- Fédération Française des Éclaireuses (FFE), an all-girl neutral Girl Scouts federation, dissolved in 1964
- Country: France
- Founded: 1921
- Defunct: 1964
- Affiliation: Fédération du scoutisme français

= Fédération Française des Éclaireuses =

The Fédération Française des éclaireuses (FFE) is a Girl Guiding movement, created in 1921 and dissolved in 1964. FFE was a founding member of the Fédération du scoutisme français in 1940.

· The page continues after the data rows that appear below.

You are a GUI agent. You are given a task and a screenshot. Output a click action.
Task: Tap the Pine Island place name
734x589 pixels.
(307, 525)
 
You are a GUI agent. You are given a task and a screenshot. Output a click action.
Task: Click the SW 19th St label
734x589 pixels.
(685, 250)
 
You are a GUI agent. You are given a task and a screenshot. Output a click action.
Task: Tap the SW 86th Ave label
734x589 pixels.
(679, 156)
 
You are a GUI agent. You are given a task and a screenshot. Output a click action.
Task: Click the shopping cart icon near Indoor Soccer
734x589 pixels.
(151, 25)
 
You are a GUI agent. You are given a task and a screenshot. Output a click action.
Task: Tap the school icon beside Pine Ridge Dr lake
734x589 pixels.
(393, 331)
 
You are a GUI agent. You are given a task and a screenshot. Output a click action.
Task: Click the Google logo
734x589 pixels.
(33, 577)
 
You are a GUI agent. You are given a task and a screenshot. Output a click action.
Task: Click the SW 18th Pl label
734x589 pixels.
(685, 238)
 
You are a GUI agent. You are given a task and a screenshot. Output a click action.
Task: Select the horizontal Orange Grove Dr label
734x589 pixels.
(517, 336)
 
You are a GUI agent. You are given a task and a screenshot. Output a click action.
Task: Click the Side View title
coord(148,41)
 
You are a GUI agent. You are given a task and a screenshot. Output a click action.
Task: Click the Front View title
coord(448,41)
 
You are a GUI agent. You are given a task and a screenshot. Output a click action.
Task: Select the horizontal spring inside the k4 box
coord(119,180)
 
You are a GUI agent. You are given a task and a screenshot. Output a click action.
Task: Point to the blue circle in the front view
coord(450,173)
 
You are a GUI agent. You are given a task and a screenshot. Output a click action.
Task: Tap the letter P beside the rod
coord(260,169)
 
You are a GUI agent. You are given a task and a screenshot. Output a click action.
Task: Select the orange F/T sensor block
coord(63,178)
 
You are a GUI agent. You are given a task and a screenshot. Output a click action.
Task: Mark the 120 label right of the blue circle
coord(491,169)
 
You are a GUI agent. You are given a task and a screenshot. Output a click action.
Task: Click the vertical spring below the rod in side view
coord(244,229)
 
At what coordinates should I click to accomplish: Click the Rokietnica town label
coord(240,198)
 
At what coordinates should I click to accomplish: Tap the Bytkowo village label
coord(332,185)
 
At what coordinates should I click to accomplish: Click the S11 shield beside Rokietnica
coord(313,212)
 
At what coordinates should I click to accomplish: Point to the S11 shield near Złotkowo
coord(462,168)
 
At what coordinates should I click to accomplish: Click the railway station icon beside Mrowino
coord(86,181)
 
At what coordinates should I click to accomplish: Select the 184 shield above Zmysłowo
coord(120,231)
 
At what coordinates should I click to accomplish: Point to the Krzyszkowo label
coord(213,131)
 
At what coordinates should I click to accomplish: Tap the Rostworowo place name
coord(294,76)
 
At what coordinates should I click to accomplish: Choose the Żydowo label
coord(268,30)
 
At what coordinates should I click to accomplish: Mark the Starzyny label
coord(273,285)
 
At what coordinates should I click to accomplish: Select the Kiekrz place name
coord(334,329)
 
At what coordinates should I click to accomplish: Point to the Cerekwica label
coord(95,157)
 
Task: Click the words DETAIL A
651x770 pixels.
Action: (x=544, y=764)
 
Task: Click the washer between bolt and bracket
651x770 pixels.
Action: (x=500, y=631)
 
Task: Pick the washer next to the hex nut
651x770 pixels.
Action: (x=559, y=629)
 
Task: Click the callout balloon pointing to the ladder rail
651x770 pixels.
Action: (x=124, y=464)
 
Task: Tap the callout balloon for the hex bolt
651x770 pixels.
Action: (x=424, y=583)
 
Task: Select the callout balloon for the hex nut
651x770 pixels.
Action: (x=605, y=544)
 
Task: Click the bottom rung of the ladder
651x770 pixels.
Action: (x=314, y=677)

Whereas in France the various Scouting associations were created by religious denomination, the FFE was the only large-scale attempt to create an interdenominational movement. In 1921, it consisted of a neutral section, secular, and a unionist Protestant section. 1928, a Jewish section was integrated. From 1938, it also had a free Catholic section and an unofficial Muslim section in French Algeria.

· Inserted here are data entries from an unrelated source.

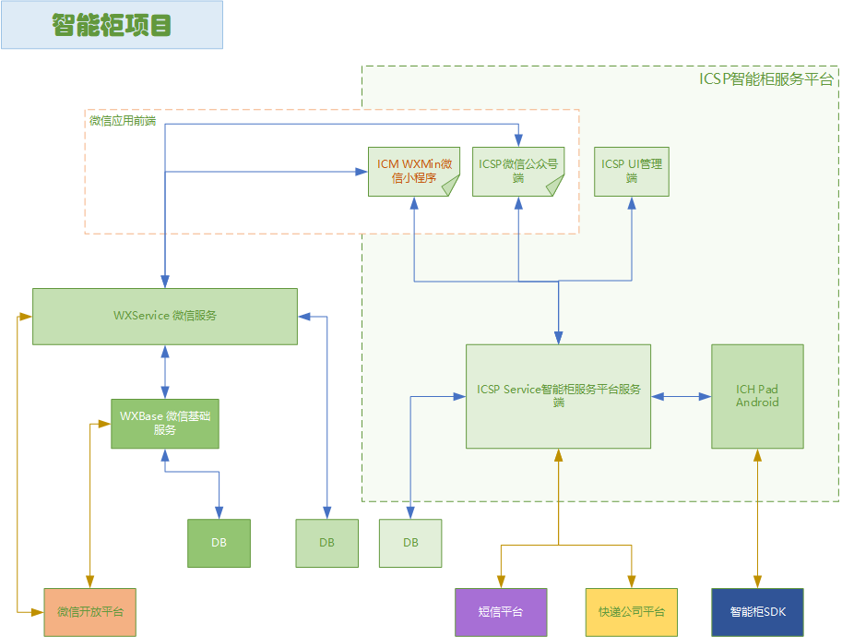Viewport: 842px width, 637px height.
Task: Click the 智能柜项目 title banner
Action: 112,25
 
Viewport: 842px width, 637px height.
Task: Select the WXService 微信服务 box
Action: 165,316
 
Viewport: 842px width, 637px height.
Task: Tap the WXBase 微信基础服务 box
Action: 165,424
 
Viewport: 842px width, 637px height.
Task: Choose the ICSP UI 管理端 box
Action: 632,171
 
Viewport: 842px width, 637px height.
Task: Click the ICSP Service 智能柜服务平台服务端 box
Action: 558,396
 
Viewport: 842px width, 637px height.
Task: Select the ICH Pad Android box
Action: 757,396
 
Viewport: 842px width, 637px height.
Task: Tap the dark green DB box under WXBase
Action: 219,543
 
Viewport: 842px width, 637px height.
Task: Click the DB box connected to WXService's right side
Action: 326,543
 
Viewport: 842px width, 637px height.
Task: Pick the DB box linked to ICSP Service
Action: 410,543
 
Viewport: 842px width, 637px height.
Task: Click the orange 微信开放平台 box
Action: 89,612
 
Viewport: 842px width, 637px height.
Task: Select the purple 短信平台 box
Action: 501,612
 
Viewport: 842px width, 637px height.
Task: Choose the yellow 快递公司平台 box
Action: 631,612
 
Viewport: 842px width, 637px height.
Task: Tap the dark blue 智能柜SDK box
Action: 758,612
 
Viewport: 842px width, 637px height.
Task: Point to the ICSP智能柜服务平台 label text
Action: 766,79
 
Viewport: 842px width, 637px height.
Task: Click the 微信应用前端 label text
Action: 123,121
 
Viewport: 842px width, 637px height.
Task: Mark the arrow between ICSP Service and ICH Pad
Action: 681,396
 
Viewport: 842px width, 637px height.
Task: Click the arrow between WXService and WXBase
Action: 165,372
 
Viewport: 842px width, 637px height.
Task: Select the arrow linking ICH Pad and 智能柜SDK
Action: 758,518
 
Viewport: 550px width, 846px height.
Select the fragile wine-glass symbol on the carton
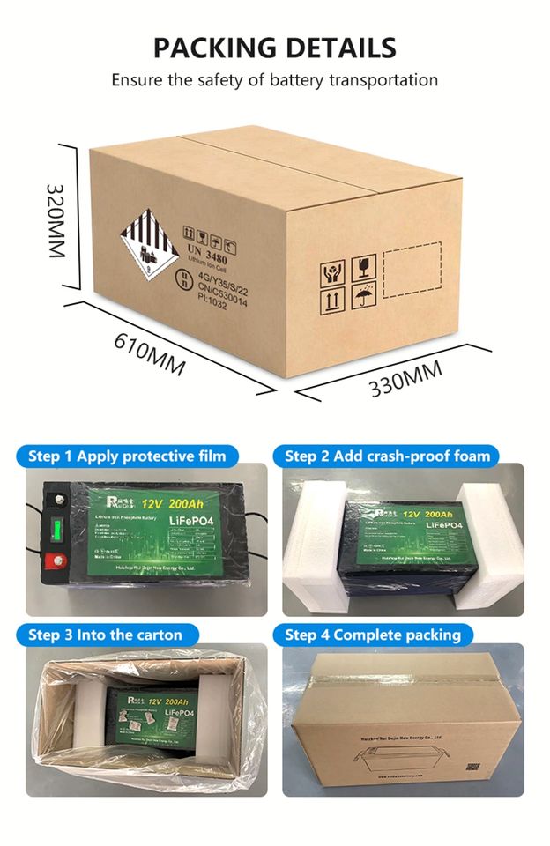click(364, 265)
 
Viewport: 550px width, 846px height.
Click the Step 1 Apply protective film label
click(127, 456)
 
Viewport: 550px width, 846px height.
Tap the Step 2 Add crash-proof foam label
click(387, 456)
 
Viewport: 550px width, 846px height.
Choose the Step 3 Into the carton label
click(105, 634)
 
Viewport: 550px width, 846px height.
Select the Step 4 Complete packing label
click(373, 634)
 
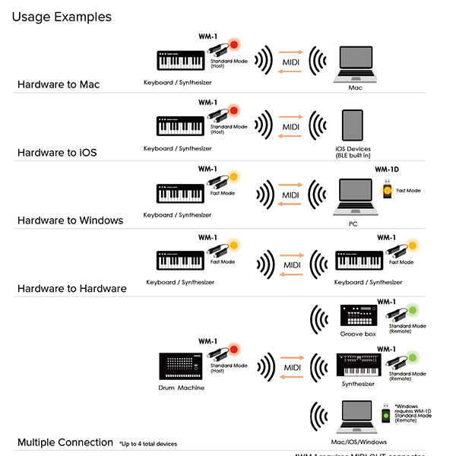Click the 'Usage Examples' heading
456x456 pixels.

When the federation self-dissolved in 1964, its different sections joined their male counterparts: the neutral section merged with the Éclaireurs français and Éclaireurs de France to form the Éclaireuses et éclaireurs de France in 1964; the Jewish section merged with the Eclaireurs israélites de France to form the Eclaireuses et Eclaireurs israélites de France in 1969; the unionist Protestant section merged with the Éclaireurs unionistes de France to form the Éclaireuses et Éclaireurs unionistes de France in 1970.